In Christ, you are a new creation. He cleared your connections to God. Let his Spirit flow through you today to heal the world and bring you home to who you really are.

Small Group Discussion Questions

Questions for Speaking of Life “Come Drink”

Watch video to start

  • Have you ever been to the desert? Have you spent time in a place (ocean, desert, mountain peaks) that doesn’t naturally sustain human life? What’s the experience like?
  • We talked about the “thorns and thistles within” that we experience sometimes in the present day. Our external needs are met, but internally we are dying of thirst. Do you agree? How do we counteract this?

Question for sermon “We, the Uncondemned”
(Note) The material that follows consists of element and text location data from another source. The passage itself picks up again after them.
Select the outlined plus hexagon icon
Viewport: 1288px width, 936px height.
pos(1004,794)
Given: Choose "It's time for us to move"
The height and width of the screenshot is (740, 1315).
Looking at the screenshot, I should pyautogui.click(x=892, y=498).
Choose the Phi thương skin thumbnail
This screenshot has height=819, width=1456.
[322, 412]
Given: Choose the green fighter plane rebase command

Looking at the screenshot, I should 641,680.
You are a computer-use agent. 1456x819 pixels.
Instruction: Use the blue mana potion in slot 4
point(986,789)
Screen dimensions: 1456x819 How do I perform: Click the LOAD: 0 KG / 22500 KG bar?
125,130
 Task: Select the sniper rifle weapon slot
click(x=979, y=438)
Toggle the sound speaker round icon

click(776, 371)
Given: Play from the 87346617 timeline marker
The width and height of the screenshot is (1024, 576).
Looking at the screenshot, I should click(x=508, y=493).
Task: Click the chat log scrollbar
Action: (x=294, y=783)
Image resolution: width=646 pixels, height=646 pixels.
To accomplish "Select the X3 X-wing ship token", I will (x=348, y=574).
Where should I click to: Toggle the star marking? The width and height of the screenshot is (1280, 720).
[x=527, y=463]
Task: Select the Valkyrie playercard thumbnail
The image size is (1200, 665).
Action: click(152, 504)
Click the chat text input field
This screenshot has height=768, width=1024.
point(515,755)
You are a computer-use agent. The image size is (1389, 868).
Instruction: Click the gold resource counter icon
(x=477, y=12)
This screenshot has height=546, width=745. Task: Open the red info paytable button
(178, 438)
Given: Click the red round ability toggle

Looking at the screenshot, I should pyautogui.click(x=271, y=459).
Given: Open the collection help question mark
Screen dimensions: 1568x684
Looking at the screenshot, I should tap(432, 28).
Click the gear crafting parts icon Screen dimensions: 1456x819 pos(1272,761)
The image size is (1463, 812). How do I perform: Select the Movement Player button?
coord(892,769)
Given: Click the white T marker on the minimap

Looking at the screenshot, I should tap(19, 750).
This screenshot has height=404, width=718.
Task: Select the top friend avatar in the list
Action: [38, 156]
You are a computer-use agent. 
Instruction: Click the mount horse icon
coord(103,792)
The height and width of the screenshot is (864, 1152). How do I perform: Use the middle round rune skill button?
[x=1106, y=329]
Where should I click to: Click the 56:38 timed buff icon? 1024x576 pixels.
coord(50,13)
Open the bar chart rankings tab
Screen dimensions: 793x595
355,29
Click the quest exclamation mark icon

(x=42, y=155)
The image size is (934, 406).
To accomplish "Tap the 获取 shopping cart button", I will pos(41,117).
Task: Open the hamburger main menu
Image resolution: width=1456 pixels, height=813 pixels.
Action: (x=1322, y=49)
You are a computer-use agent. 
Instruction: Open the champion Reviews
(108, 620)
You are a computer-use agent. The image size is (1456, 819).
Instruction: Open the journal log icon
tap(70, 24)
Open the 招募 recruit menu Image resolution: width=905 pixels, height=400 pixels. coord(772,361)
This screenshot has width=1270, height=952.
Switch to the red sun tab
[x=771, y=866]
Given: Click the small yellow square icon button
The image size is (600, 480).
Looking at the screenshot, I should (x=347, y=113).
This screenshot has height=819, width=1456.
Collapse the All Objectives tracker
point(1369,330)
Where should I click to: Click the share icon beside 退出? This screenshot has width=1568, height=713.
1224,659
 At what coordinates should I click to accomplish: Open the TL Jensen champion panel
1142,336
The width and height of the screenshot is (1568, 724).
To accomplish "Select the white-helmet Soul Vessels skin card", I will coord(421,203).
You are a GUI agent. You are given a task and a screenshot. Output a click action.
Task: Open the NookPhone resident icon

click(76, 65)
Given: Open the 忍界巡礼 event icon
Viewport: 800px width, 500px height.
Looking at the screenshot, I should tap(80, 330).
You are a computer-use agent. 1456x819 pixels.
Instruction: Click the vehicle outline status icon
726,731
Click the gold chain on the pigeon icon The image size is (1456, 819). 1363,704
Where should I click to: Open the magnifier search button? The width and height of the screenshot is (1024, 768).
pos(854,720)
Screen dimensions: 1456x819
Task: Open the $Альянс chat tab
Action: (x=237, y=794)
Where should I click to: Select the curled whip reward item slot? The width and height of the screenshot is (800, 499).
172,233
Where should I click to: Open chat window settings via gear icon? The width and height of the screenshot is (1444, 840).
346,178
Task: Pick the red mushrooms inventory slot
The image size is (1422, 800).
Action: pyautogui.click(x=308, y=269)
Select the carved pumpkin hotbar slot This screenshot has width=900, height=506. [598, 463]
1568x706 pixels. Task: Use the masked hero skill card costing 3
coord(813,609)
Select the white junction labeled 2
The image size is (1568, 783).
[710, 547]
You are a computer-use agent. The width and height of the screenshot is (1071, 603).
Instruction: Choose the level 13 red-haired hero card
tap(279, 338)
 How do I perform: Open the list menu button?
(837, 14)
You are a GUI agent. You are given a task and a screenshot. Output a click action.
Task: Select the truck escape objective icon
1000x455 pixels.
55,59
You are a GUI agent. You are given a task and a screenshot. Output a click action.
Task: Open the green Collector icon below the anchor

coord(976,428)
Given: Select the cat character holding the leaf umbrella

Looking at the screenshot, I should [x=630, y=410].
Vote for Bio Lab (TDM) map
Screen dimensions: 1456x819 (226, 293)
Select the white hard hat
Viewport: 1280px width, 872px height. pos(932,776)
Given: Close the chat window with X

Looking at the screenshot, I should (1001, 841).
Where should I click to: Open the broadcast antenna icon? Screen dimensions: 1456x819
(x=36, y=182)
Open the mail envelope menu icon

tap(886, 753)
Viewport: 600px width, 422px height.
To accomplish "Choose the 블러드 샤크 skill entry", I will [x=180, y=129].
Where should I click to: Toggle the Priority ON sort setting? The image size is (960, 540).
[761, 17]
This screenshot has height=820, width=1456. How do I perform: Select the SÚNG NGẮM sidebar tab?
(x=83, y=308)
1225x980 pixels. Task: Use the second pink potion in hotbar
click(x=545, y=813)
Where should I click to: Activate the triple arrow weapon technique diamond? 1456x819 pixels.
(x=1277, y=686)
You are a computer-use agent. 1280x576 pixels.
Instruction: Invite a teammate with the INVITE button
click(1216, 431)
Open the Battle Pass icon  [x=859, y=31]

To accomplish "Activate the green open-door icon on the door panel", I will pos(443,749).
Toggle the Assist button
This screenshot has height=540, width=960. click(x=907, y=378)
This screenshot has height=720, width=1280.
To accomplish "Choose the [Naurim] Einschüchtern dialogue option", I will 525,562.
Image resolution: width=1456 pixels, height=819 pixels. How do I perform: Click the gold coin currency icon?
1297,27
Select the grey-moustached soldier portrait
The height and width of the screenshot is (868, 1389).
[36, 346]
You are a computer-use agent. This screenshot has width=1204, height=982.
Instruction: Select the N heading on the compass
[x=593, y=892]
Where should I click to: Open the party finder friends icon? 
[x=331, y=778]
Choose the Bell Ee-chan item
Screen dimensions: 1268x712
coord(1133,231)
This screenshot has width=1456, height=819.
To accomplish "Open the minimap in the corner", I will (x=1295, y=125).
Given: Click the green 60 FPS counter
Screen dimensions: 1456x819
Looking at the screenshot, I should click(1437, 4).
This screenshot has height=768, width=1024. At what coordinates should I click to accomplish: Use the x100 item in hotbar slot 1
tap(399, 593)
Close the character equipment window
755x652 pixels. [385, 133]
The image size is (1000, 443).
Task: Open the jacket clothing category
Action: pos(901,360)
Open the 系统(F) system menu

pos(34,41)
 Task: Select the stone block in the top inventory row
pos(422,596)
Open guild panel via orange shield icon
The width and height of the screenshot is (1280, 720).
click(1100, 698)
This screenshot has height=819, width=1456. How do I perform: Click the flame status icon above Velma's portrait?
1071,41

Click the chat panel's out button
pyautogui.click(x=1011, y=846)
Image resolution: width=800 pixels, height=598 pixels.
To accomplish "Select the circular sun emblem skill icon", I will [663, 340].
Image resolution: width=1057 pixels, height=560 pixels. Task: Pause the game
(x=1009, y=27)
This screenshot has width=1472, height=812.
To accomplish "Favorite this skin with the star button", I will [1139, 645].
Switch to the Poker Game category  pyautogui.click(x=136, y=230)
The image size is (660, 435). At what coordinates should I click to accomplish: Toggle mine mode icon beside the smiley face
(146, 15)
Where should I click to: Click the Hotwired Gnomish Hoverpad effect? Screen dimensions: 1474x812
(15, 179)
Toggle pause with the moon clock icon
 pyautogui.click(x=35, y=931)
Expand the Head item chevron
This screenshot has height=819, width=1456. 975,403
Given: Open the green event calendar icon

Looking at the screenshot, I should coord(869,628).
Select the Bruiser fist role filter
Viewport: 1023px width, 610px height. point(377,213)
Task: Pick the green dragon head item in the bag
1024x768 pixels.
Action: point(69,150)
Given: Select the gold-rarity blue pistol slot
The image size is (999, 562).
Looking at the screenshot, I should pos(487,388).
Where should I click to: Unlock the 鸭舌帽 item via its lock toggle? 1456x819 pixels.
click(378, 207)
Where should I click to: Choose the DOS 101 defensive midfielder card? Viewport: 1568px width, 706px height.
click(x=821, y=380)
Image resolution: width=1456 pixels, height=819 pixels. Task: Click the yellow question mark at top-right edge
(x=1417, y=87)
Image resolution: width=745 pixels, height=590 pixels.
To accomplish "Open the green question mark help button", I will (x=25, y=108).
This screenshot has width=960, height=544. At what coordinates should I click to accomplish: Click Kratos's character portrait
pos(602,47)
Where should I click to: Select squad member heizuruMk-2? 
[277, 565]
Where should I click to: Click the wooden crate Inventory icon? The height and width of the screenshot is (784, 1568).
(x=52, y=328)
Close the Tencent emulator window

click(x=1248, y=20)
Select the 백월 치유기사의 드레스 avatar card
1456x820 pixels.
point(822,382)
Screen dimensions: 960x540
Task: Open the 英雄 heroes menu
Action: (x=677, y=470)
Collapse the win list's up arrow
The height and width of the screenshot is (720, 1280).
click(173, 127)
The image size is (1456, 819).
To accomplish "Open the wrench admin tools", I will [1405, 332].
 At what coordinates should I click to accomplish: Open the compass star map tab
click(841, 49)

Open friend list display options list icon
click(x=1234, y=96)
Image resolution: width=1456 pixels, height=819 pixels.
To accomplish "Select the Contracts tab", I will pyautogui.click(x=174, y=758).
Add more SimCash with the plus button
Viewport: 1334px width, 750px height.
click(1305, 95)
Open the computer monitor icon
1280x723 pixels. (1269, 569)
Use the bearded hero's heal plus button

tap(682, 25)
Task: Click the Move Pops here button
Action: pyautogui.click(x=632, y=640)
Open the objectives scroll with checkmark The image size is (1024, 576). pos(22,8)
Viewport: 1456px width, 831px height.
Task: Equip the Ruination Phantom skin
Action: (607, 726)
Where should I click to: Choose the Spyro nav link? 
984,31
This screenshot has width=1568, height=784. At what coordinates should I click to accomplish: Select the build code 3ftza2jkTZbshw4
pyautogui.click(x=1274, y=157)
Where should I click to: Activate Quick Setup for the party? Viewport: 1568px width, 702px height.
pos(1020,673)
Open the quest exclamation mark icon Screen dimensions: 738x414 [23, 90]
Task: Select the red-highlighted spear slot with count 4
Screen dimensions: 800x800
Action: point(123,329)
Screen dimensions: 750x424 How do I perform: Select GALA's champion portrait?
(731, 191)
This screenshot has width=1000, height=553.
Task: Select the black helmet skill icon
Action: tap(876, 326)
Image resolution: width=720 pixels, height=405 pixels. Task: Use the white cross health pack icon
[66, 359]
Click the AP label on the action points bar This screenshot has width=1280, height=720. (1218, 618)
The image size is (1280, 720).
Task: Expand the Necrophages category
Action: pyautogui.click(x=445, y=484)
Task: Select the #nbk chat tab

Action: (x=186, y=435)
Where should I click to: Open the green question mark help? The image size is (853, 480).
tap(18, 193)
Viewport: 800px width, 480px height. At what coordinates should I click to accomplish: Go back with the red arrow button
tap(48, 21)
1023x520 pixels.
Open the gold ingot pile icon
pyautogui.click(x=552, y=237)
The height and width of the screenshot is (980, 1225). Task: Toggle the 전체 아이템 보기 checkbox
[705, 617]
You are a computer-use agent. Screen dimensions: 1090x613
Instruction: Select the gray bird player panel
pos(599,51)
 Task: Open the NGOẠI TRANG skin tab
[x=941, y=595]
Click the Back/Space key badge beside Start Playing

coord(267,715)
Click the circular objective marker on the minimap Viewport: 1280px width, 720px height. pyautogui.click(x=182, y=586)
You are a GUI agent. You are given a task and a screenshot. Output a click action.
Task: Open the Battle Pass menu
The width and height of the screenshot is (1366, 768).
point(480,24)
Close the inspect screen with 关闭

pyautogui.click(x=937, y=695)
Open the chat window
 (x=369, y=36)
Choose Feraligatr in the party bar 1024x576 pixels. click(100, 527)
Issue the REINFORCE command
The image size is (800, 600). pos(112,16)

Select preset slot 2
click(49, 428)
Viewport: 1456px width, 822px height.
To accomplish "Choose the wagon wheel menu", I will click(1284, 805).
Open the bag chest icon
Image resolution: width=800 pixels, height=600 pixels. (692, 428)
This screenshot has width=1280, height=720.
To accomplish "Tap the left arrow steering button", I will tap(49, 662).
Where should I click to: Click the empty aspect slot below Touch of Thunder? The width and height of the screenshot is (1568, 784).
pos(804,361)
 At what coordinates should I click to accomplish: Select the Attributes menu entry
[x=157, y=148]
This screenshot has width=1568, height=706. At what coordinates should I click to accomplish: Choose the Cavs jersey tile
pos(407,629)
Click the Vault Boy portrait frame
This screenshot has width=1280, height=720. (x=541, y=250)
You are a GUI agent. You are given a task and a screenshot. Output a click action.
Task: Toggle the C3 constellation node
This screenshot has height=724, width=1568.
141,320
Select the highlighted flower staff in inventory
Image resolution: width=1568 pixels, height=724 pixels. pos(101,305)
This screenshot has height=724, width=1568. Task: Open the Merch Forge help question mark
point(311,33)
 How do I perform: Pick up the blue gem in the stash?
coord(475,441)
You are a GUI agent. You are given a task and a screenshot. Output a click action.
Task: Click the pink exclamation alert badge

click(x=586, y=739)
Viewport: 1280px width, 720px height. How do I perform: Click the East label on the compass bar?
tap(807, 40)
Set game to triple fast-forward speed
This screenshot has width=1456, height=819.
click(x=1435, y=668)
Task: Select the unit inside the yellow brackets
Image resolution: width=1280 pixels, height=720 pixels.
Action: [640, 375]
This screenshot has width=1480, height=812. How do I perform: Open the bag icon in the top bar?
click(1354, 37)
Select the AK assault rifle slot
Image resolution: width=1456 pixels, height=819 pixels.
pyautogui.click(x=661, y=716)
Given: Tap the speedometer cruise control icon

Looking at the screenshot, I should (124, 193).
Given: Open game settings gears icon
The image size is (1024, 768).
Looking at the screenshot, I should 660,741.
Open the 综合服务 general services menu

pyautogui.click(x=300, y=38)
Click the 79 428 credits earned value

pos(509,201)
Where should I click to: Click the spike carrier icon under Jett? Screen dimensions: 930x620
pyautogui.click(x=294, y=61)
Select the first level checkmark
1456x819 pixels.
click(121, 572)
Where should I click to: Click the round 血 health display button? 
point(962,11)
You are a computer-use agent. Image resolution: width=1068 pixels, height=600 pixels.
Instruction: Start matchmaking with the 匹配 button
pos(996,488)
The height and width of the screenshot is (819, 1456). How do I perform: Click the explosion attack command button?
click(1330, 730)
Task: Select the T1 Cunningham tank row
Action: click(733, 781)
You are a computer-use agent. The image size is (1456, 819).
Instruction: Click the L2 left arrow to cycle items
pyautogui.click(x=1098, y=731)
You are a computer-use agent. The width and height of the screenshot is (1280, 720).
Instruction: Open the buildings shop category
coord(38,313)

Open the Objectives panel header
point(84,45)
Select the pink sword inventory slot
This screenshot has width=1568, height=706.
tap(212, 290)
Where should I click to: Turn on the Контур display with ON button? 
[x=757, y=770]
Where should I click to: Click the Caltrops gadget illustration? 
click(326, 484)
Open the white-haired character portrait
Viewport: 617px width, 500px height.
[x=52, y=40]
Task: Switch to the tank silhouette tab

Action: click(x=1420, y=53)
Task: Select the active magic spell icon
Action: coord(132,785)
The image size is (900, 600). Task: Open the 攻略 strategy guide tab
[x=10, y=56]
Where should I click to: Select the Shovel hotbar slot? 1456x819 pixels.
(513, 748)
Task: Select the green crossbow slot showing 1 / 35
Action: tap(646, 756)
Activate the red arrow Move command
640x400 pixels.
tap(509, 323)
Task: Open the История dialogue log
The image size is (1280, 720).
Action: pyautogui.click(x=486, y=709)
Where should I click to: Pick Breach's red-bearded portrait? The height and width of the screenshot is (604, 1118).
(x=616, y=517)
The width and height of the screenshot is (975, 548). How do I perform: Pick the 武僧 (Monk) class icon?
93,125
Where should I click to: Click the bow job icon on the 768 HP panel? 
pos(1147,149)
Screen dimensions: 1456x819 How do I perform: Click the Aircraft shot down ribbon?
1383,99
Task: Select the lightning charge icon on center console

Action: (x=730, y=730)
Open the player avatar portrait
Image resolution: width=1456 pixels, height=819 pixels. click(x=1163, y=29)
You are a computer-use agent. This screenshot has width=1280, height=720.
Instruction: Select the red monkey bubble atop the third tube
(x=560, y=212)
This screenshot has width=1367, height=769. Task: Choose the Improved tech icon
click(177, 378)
Begin by reading Romans 8:1-11

  • This passage begins with the promise: “There is therefore now no condemnation for those who are in Christ Jesus.” (v. 1, ESV). That is the foundation of the Christian life—that we can’t be loved any more or any less than we are right now. Does this change or enhance your perspective on what it means to be a Christian?
  • We talked about how the morals and ethics that God lays down for us have nothing to do with whether we are loved and accepted by him. They are the path to living the best life and being the best human beings. Do we think of God’s laws in this way? The gospel says to know Christ is to know life (John 10:10 and elsewhere), not just to “go to heaven” or to “be good.” Does that change our perspective?
  • Christ was not God’s plan B, but was the completion and crescendo of the story. How does that theological fact help us to further understand the Gospels and the character of God?
  • Do you believe God can redeem your story? Have you seen this happen

Quote to Ponder:

“If I have a hope, it’s that God sat over the dark nothing and wrote you and me, specifically, into the story, and put us in with the sunset and the rainstorm as though to say, enjoy your place in my story. The beauty of it means you matter, and you can create within it even as I have created you.” ~~Don Miller

One thought on “Sermon for July 12, 2020”

  1. This was an excellent sermon from start to finish! It’s not what I would call simple but rather descriptive so that my mind had a flow of word pictures all through out which made “We, the Uncondemned” interesting, understandable, thought provoking, inspiring and encouraging. It’s amazing to think of ones self as a story within a story that only God could write!